My fascination with the space between technology and organization is something that grew slowly. When I went back to school to get an MBA, I fell into the group that understood the quantitative and structured material. I had spent the previous years designing and writing programs to count things up and calculate answers. Half the curriculum made sense.
The other half–about markets and organizations and people–often bordered on mystifying. But mysterious can also be enticing. The mystery eventually brought me back to school for the third time. I still wanted to understand how to take advantage of technology but the answers were buried in the intricacies of humans in organizations.
One of the things you learn dealing with technology is that technology does only and exactly what it’s told to do. When technology behaves in unexpected ways, then there’s a mistake in your programming. You have to examine what’s going on around you as you look for clues and never forget that you are also a key part of environment your are exploring.

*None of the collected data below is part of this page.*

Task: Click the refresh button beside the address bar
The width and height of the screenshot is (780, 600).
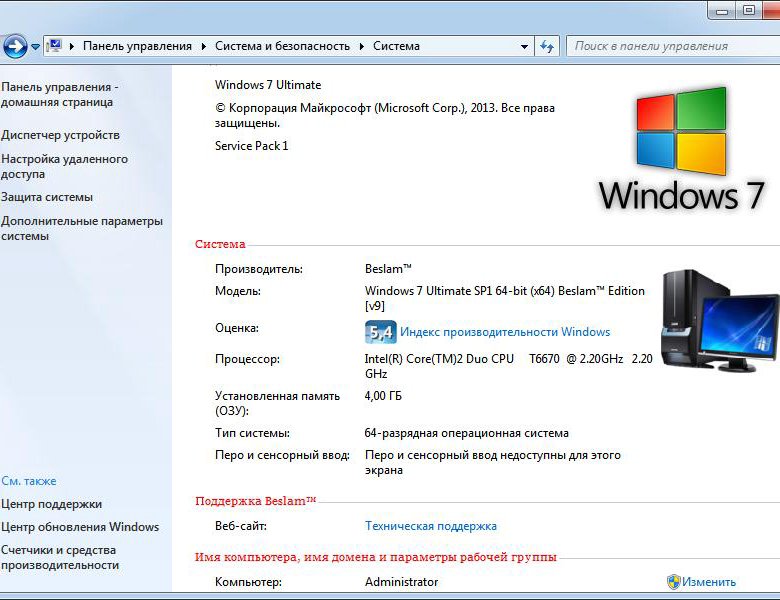Action: (x=547, y=46)
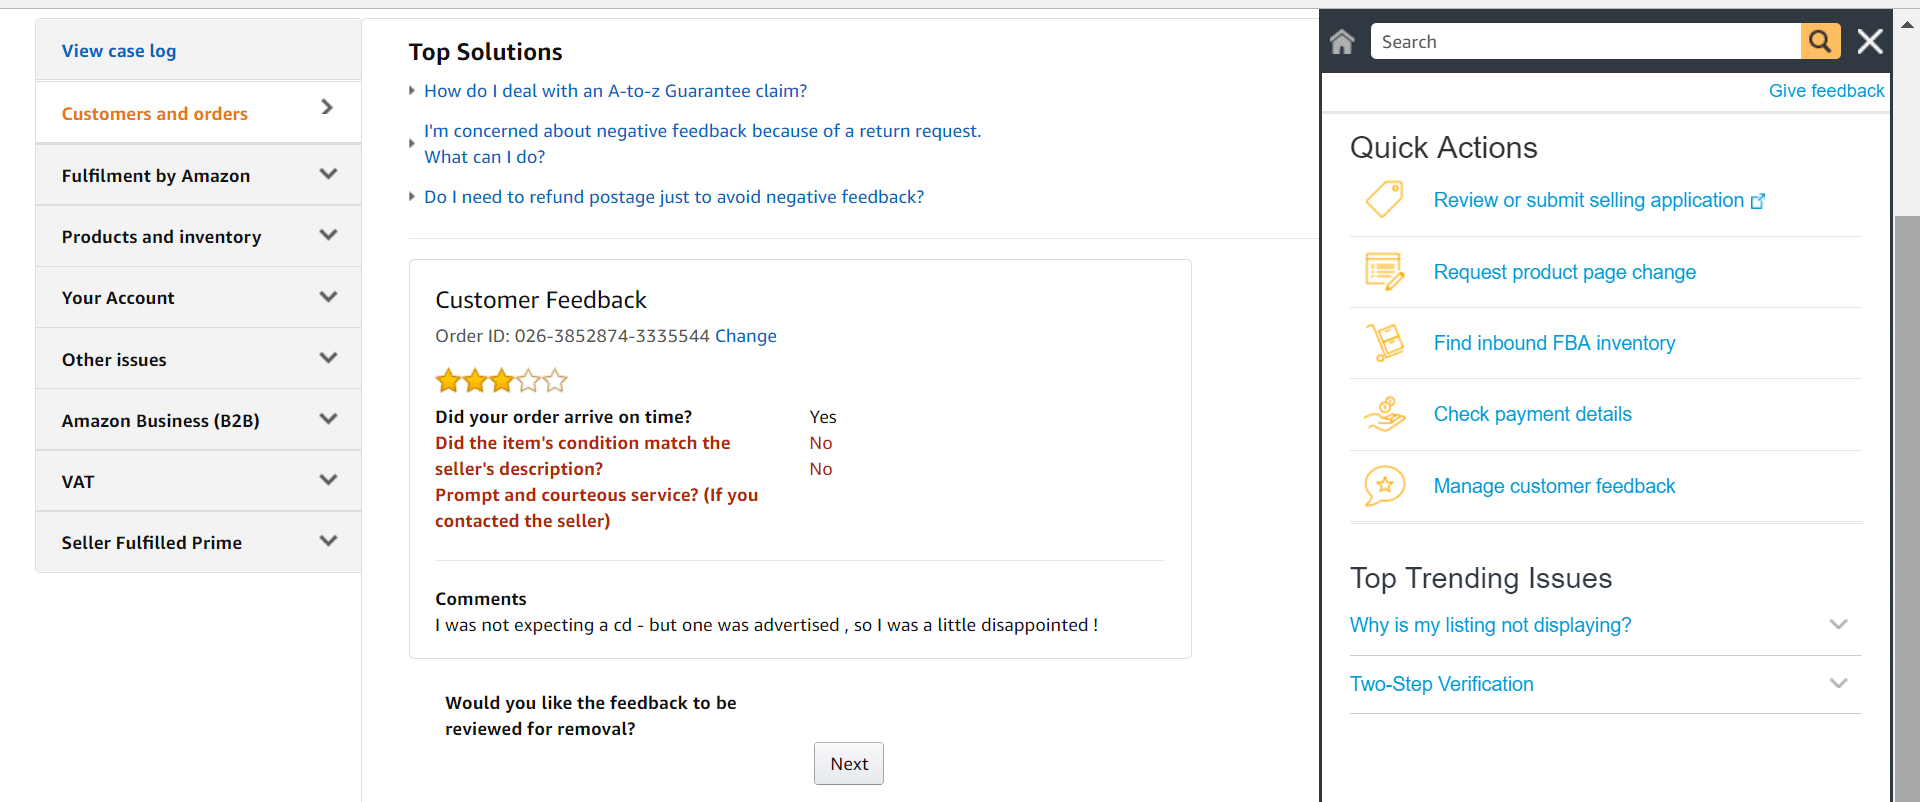Viewport: 1920px width, 802px height.
Task: Click the product page change icon
Action: click(x=1385, y=272)
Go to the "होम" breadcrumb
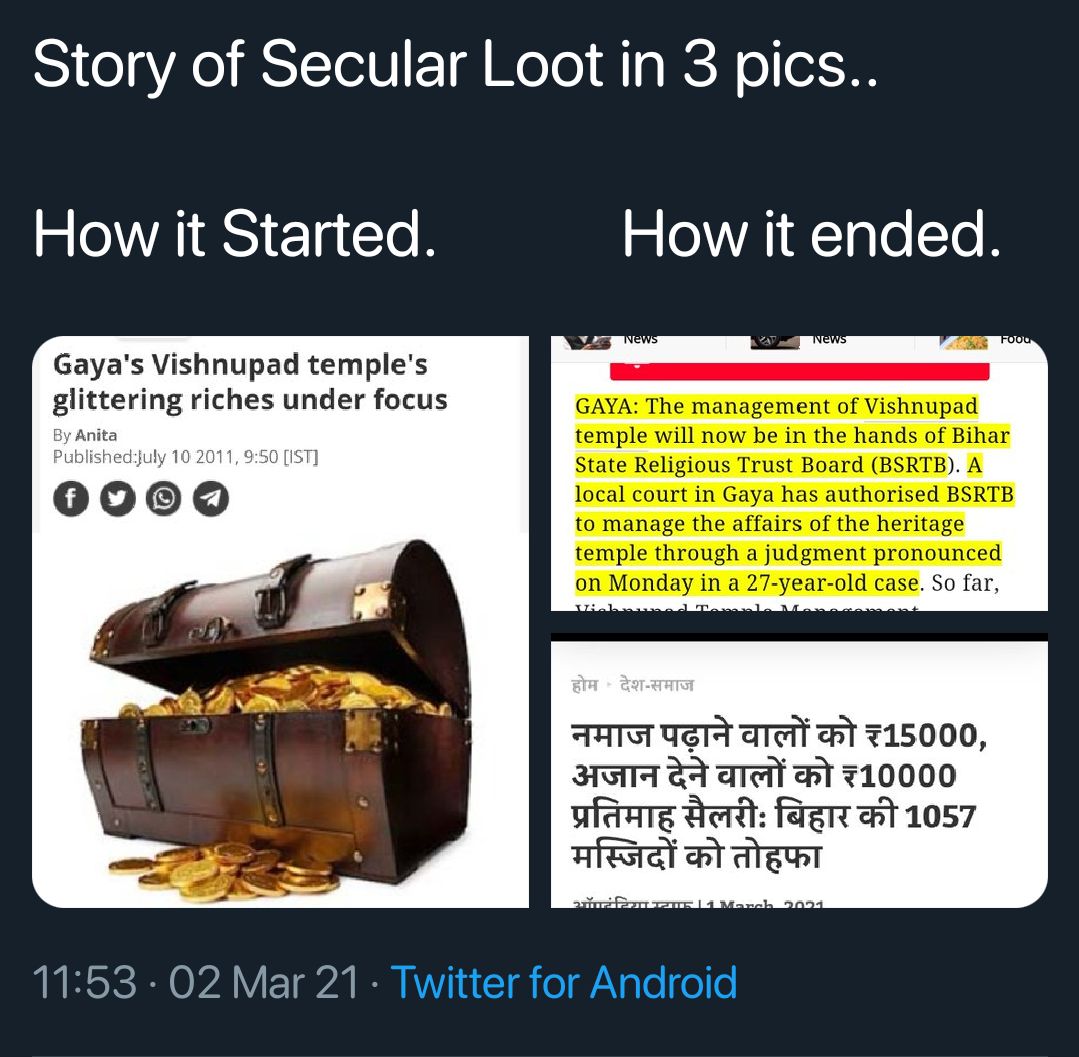Image resolution: width=1079 pixels, height=1057 pixels. click(x=584, y=685)
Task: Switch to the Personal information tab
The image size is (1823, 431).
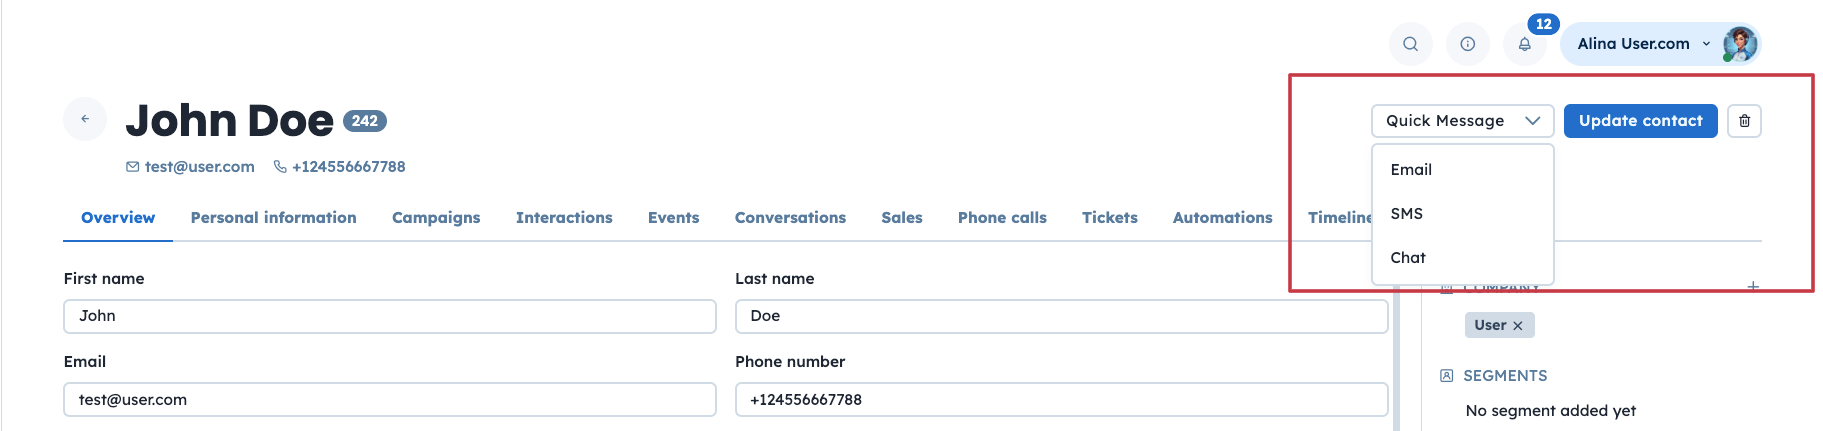Action: point(273,218)
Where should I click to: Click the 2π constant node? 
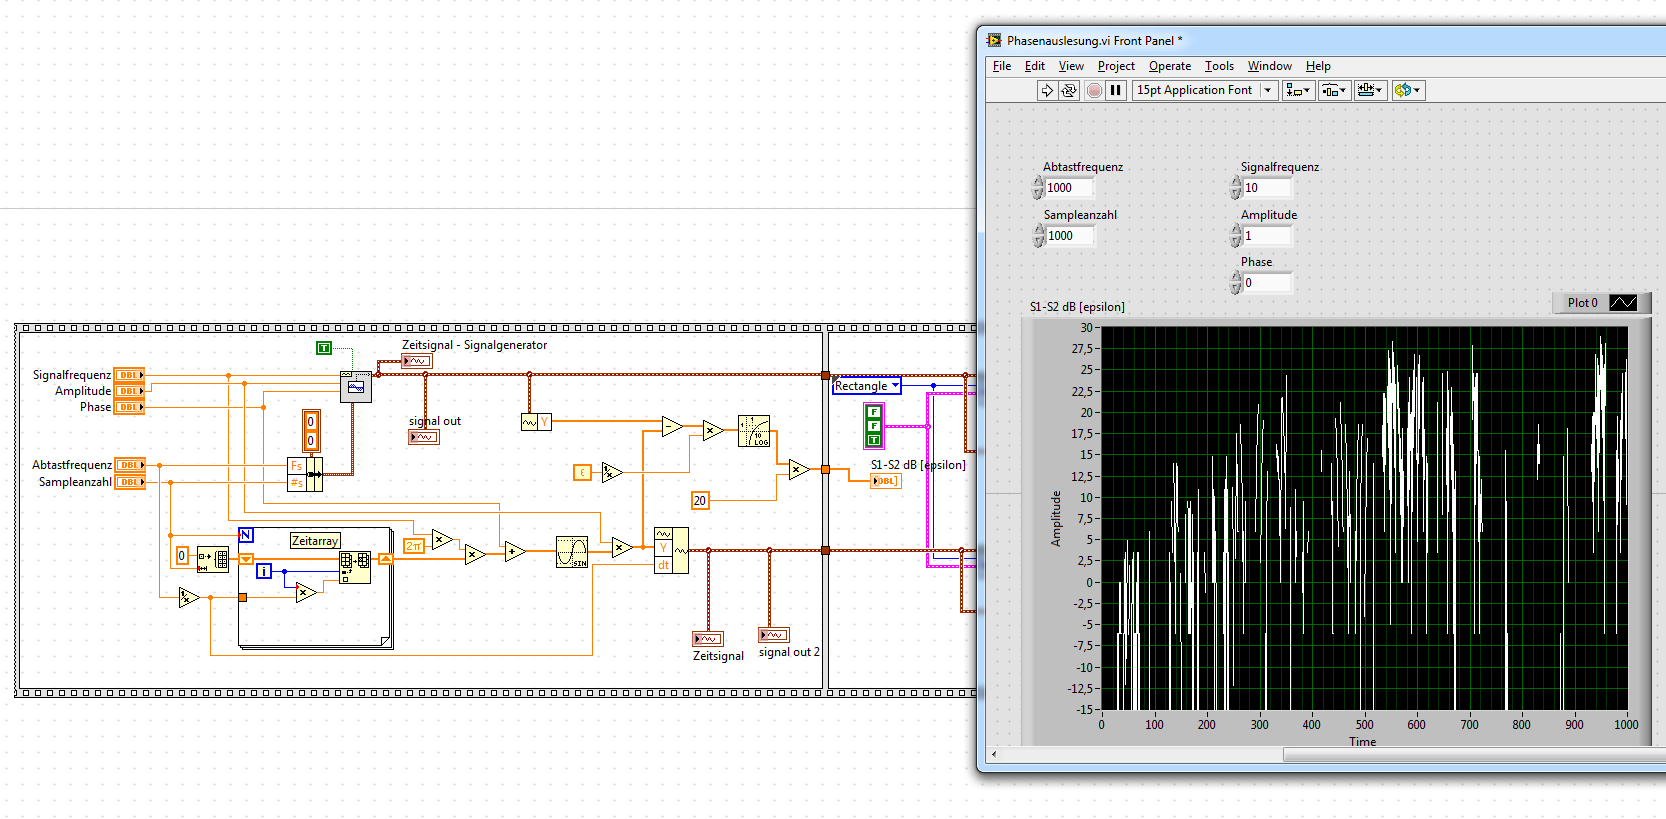point(413,545)
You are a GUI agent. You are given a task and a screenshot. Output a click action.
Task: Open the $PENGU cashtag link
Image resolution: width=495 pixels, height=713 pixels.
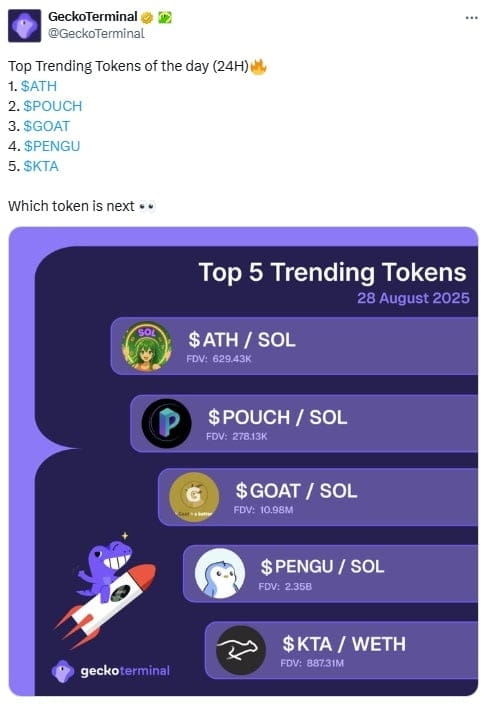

This is an interesting perspective to bring over to the task of understanding organizations. While you’re engaged in deepening your grasp on how organizations work in the abstract, you are also embedded in a complex organization environment.
While you are trying to acquire the tools and concepts to make sense of structure and power and leadership, you are simultaneously engaged in a live-fire exercise with the institution you are a tiny piece of.
I recall a conversation with one of my thesis advisors about a fairly nasty tenure fight that was going on in her department. Rather than get sucked into a Machiavellian swirl of intrigue, her option was to be very clear and explicit on her plans and objectives and then do exactly what she said.
Simple and classic advice.
One of the things you learn with technology is to look for simplicity. There’s plenty of sources of complexity. Your job is to not add to the problem. Combine technology and organization and you’re now in the realm of combinatorial complexity. Don’t make things worse by trying to be clever. Be predictable.